Tearing down a structure usually isn't a grab-the-keys-and-go job — most demolition in the Treasure Valley requires a permit and several steps that have to happen in the right order before a machine ever touches the building.
Here's the general picture for our area. Requirements vary by jurisdiction and project, so treat this as orientation, not legal advice — we confirm the specifics for your address as part of the job.
When a permit is required
As a rule, demolishing a permanent structure — a house, barn, garage, shop, or commercial building — requires a demolition permit. Very small or non-structural items like a small shed, deck, or fence often don't, but thresholds differ by city and county.
Who issues the permit
Inside city limits, the city building department handles it — Boise, Meridian, Nampa, Caldwell, Eagle, and the rest each run their own. On unincorporated land, the county (Ada or Canyon, and Gem, Elmore, or Payette on the edges) is the authority.

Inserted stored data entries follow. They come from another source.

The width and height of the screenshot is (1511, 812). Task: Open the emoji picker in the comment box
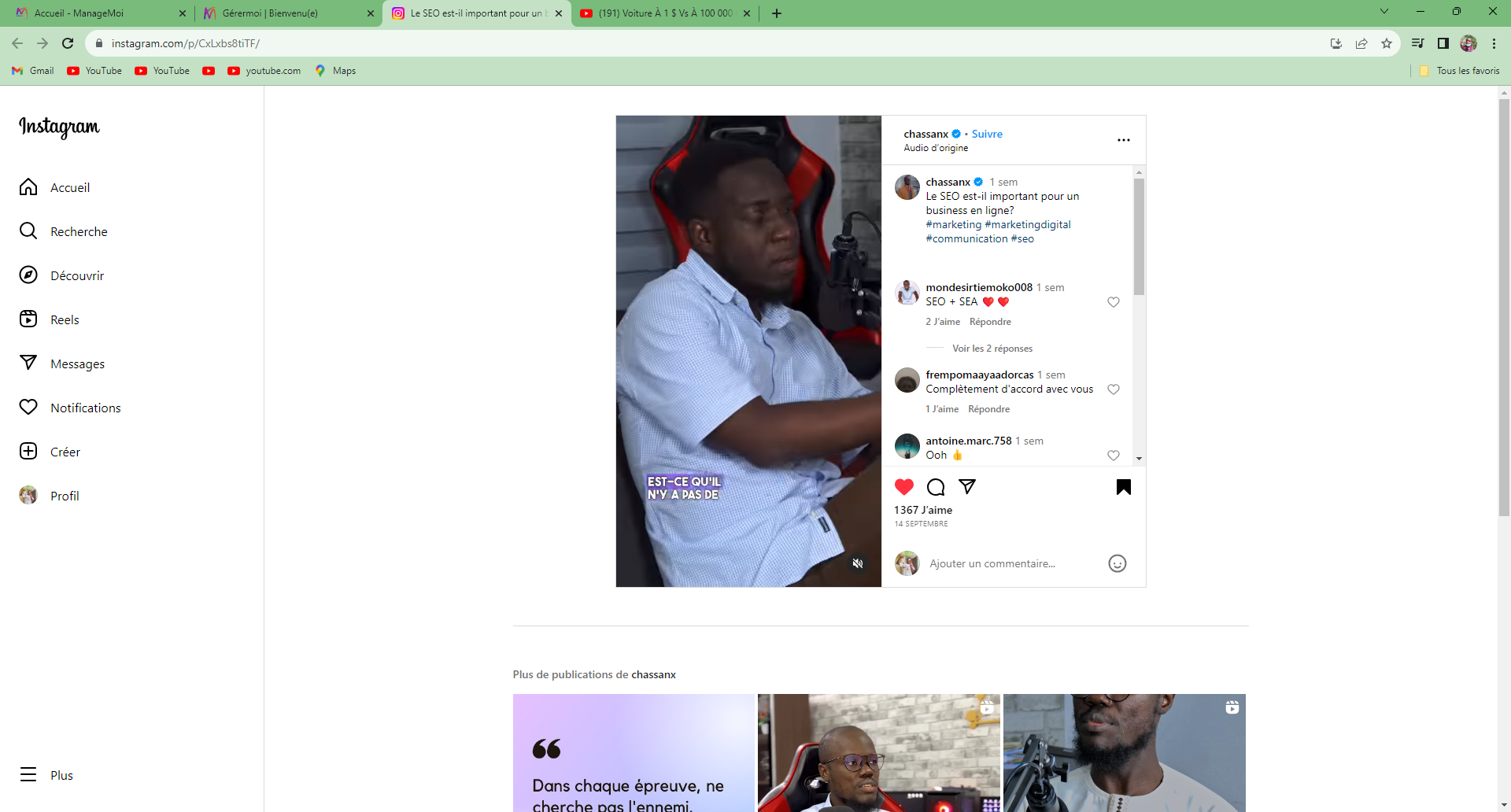[1117, 563]
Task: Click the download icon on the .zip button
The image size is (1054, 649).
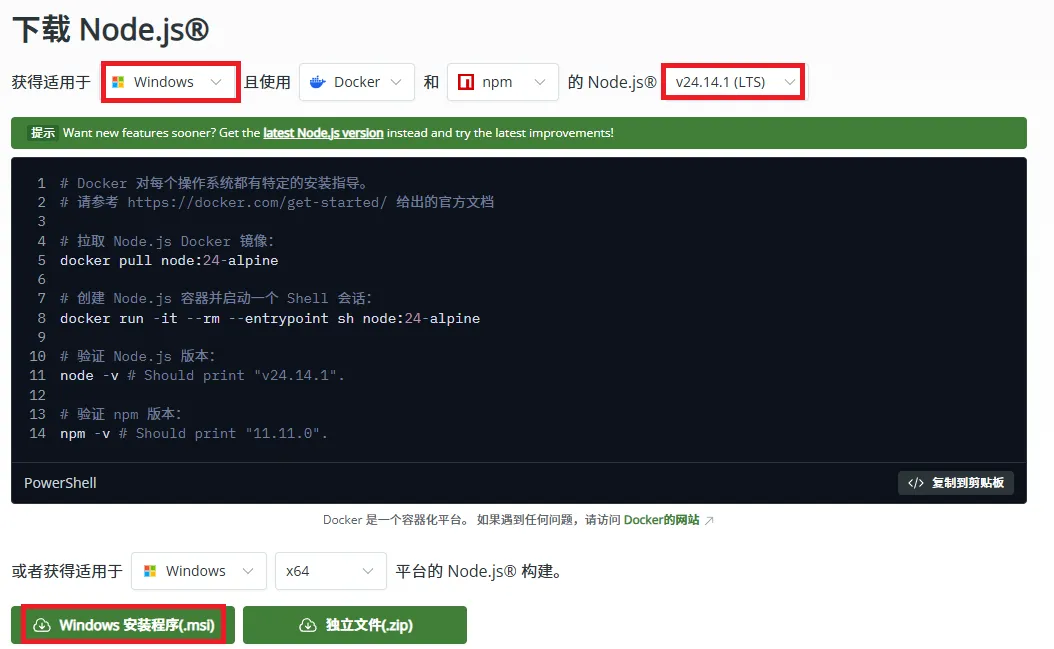Action: tap(308, 624)
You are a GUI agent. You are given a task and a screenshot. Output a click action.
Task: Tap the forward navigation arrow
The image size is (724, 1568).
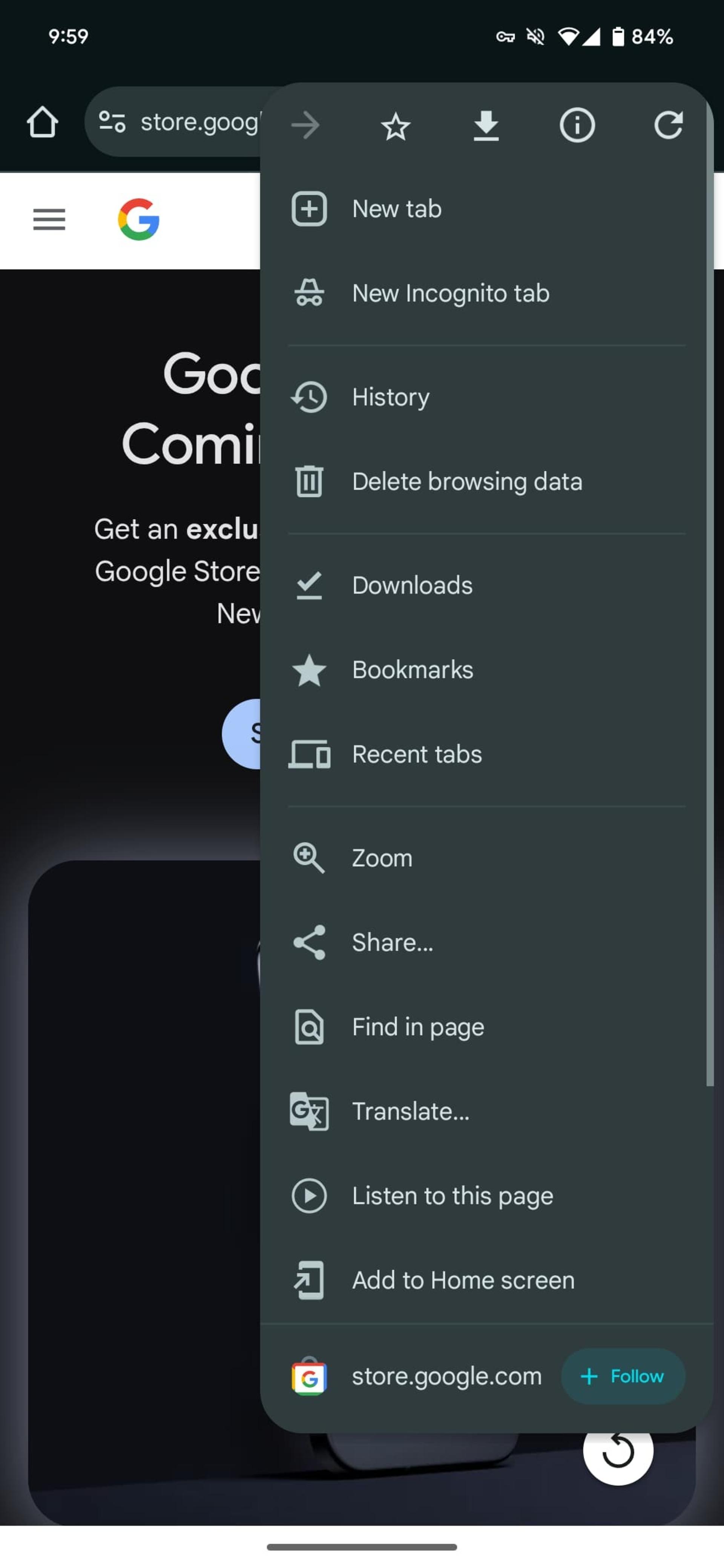click(x=305, y=126)
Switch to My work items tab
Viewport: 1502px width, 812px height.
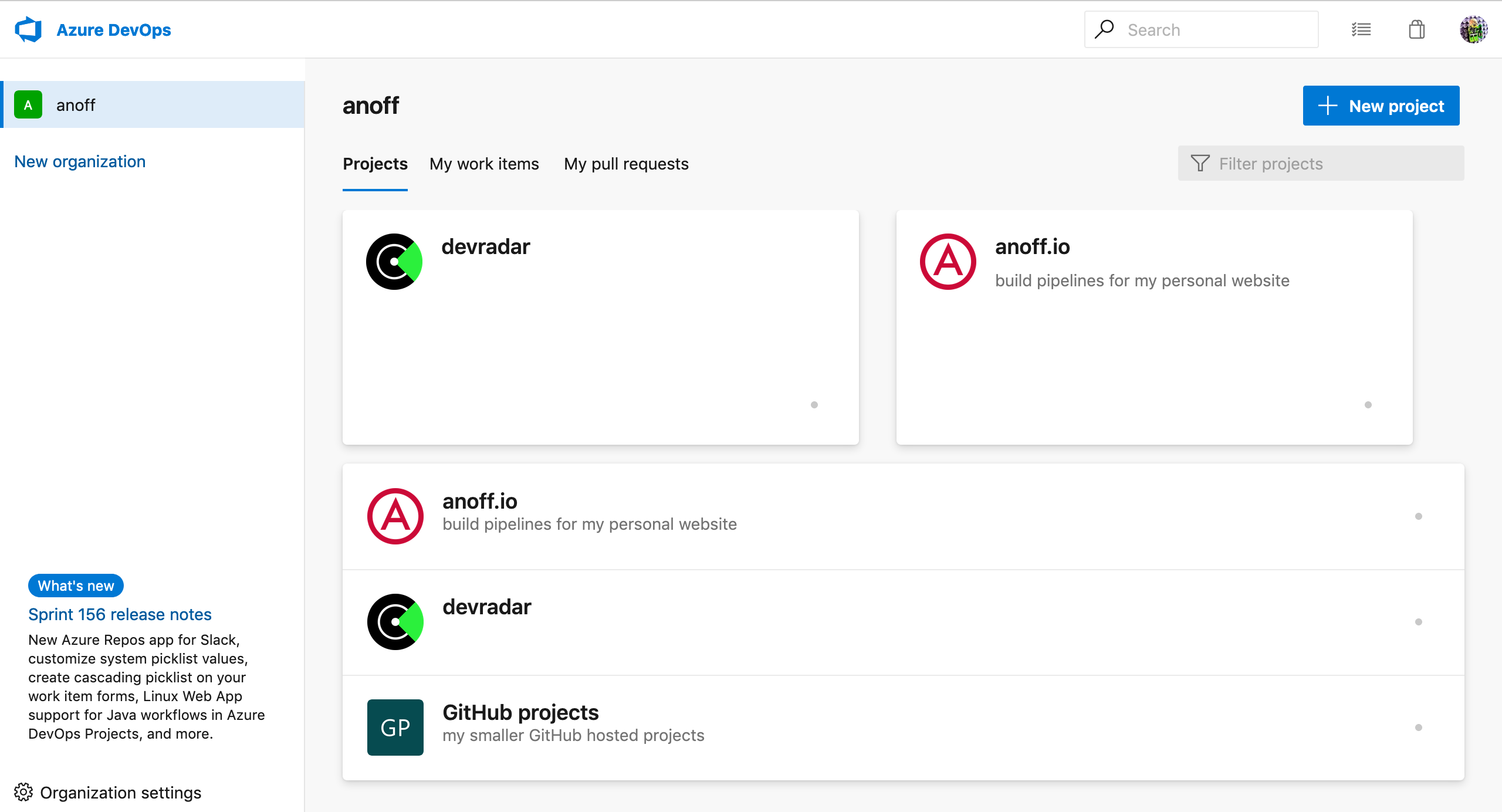coord(484,164)

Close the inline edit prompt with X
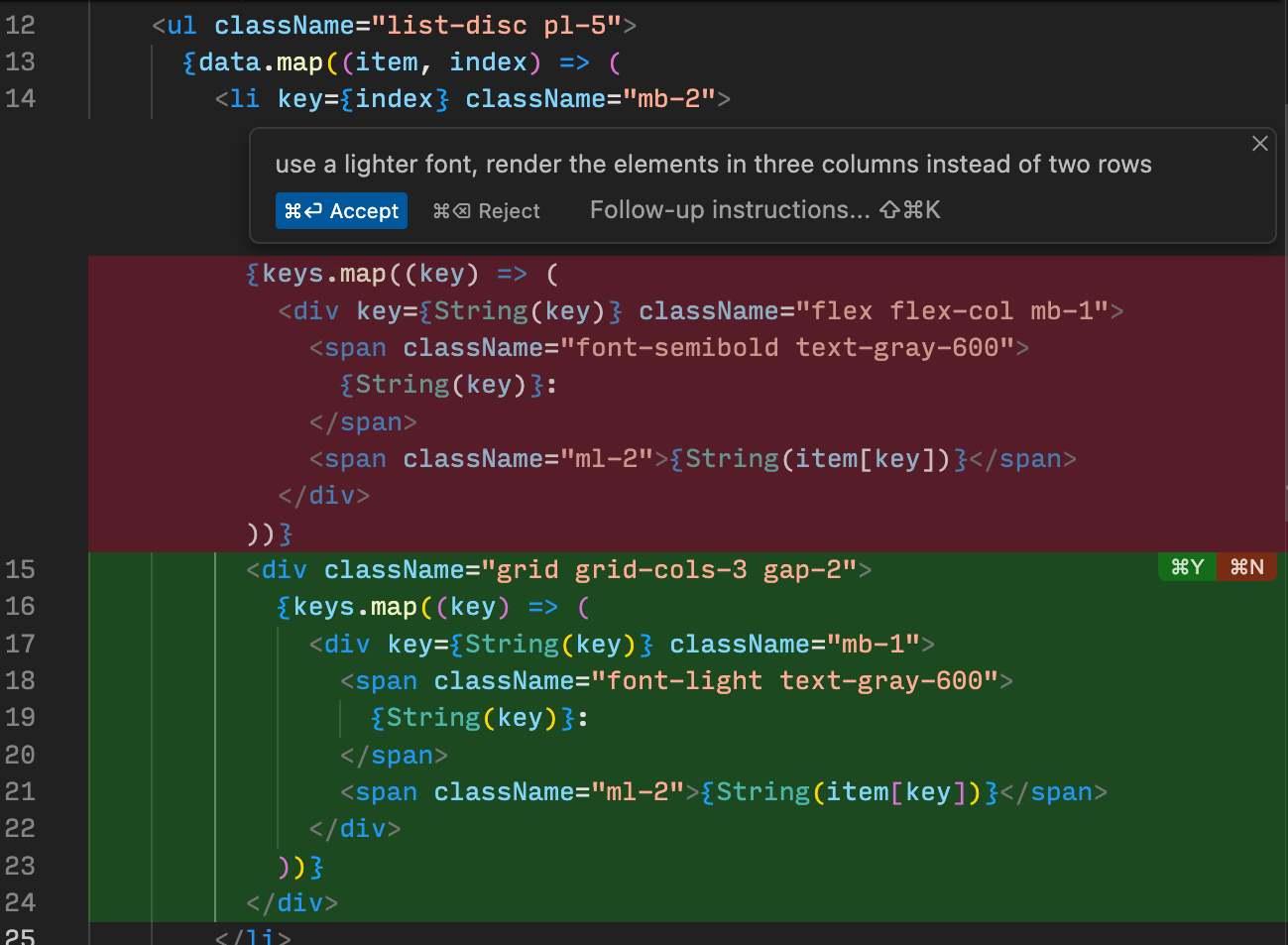click(1259, 144)
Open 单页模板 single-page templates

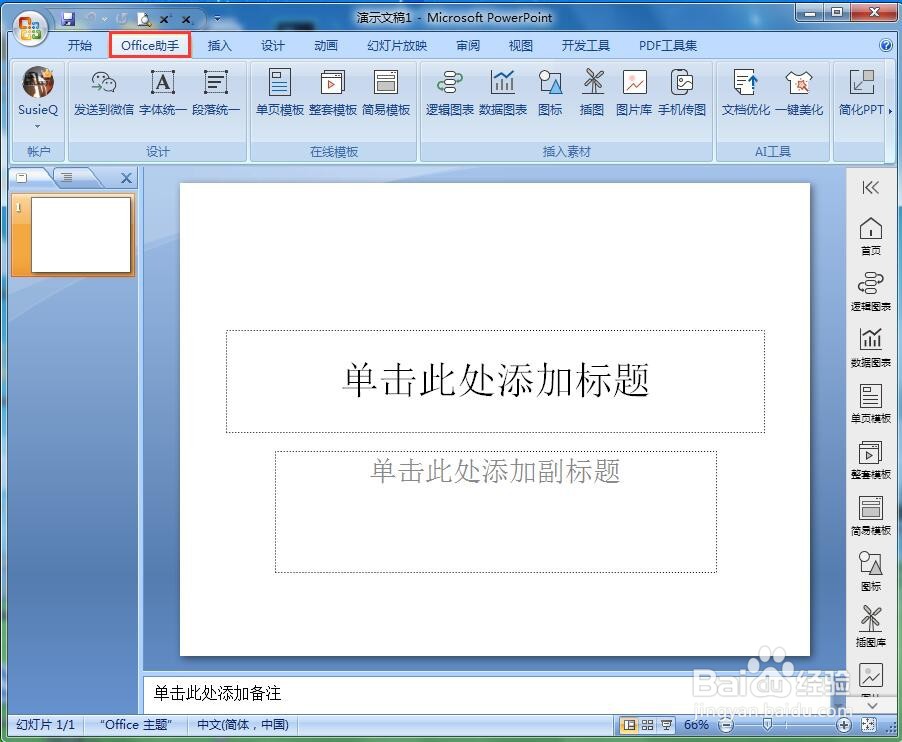279,95
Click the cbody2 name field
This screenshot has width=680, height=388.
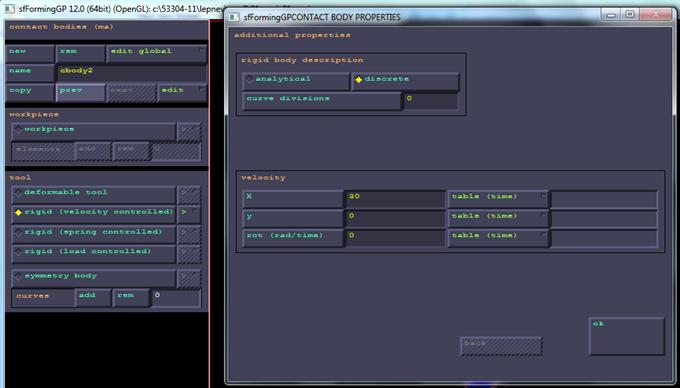coord(131,73)
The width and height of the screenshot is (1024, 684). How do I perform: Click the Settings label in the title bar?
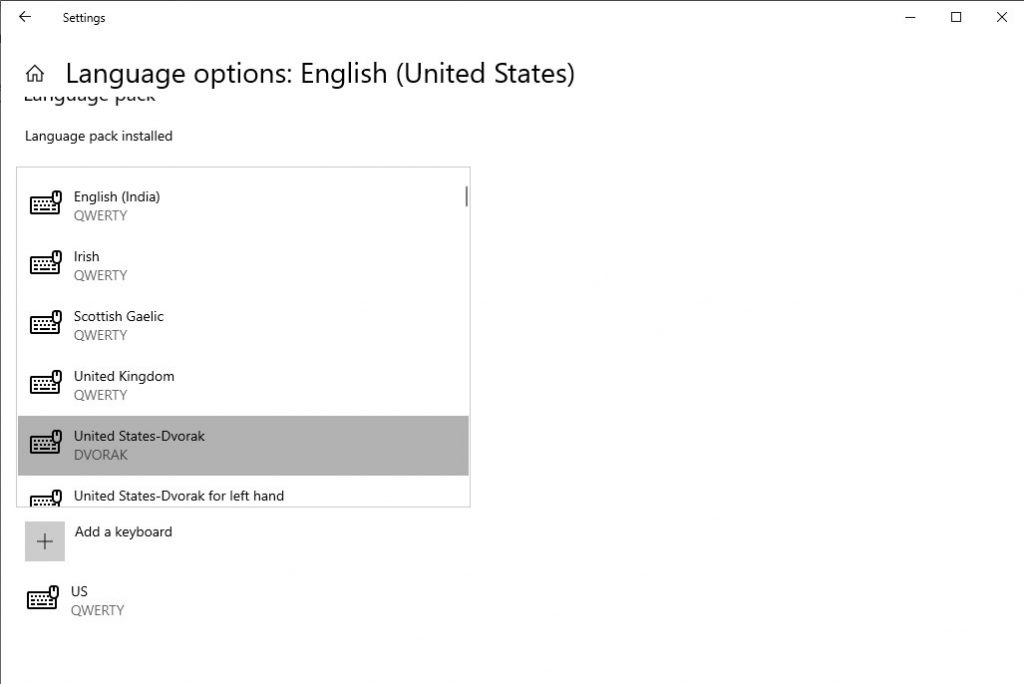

Which one applies comes down to exactly where the property sits, which is why we confirm it per address.
Utility disconnects come first
Before a structure can come down, its services have to be safely disconnected and verified — this is non-negotiable for safety.
- Electricity disconnected by the utility.
- Gas shut off and capped.
- Water and sewer capped, or septic properly handled.
Older buildings and asbestos
Federal and state rules require that certain structures be checked for asbestos-containing materials before demolition, with notification to Idaho DEQ for qualifying projects. Older buildings are the usual concern, and testing happens before work begins when it's warranted.
How we handle it
We coordinate the demolition permit and the utility disconnects as part of the job, and we sequence the work so everything is signed off before the teardown starts. You get the structure down without chasing paperwork.